In the Pentagon, money takes so long it’s a death sentence for new tech

Here’s a slice of a panel discussion that includes former HASC Chair Mac Thornberry, former USD Policy Michele Flournoy, and Rep. Elaine Luria:

Mac Thornberry: There are cultural issues in both the pentagon and congress on being able to move at the speed that events require. So if North Korea decides in short order they’re going to do something, we have to be able to move appropriately at that speed. A budget process that takes two years to even maybe get the money appropriated, that and before you ever start building something, doesn’t cut it.

 

You can’t treat everything the same. Carriers and you know big expensive things are one thing, but a pool of money for AI applications, for example — the National Security AI Commission recommended congress do more of a portfolio approach for these fast-moving technologies — does help.

 

I think and when it comes to some of these threats especially from China and to the lesser extent North Korea and Iran and Russia, but with some of these threats that sort of flexibility of funding I think would help augment what congress and secretary lord have done as far as the acquisition authorities. They’re in place but you’ve got to deal with the culture and the money to actually get something out of it.

 

Courtney Kube: Is there anything else other than AI that you think that there could be that sort of like a pool of funding that might be applied?

 

Mac Thornberry: I think ship maintenance has been and there’s been pilot programs on that, but I think multi-year money for that because we have huge delays when there are CRs on that… The other thing I would add is a broader category of kind of bridge funding for innovation adoption. so right now what you’re having is many new innovative technologies being demonstrated or piloted you know you go to AFWERX or SOFWERX and you’re the best in class and then there’s a wait, 18 to 24 months and we’ll get you in the program in FY24 or FY25. For small companies it’s like that’s a death sentence.

 

So we need to have a pool of money that says now, based on the successful prototype, we’re going to continue to develop that capability to get it ready for full-scale production when you can actually get the programmatic funds. There those kind of bridging funds are absolutely key for a whole range of ready and emerging technologies.

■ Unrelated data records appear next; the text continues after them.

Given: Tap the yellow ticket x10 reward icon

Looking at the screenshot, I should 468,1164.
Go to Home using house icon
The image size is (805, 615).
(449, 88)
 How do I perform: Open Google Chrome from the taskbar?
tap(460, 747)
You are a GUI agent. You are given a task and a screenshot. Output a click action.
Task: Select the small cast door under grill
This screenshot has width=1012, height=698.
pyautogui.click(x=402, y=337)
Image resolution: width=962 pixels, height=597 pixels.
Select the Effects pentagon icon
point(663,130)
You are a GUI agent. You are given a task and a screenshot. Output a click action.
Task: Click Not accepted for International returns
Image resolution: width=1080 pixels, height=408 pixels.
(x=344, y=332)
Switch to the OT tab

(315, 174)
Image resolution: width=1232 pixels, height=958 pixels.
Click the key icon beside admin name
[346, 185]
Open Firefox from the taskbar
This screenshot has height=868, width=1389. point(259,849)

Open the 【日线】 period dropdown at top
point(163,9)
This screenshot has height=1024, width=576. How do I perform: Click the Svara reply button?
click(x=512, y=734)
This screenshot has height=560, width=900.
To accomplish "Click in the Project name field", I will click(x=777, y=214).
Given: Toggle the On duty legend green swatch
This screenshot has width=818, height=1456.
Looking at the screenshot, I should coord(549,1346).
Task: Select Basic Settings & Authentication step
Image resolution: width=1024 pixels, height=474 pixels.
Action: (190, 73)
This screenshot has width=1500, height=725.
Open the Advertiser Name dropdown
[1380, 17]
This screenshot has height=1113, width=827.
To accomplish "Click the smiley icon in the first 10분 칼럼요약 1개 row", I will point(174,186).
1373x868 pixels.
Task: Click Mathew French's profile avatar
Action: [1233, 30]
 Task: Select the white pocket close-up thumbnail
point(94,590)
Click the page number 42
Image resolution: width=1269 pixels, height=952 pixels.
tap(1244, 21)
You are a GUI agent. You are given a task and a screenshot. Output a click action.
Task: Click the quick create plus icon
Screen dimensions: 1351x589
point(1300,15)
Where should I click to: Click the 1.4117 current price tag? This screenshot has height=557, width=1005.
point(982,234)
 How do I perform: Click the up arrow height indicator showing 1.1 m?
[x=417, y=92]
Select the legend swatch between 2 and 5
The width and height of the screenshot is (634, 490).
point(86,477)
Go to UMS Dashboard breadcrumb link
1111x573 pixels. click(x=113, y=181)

Mac Thornberry for the win! I sure hope he and others who understand these points can help appropriators come along for the ride to improved acquisition. Innovation funds are a nice stop-gap to these problems, but moving toward portfolio management is the ultimate solution.

Of course, not every new tech idea should “cross” the valley of death, but acquisition officials and users responsible for execution should be able to make those opportunity cost tradeoffs so valuable things are not left behind for the Chinese to sweep up their IP at a discounted price.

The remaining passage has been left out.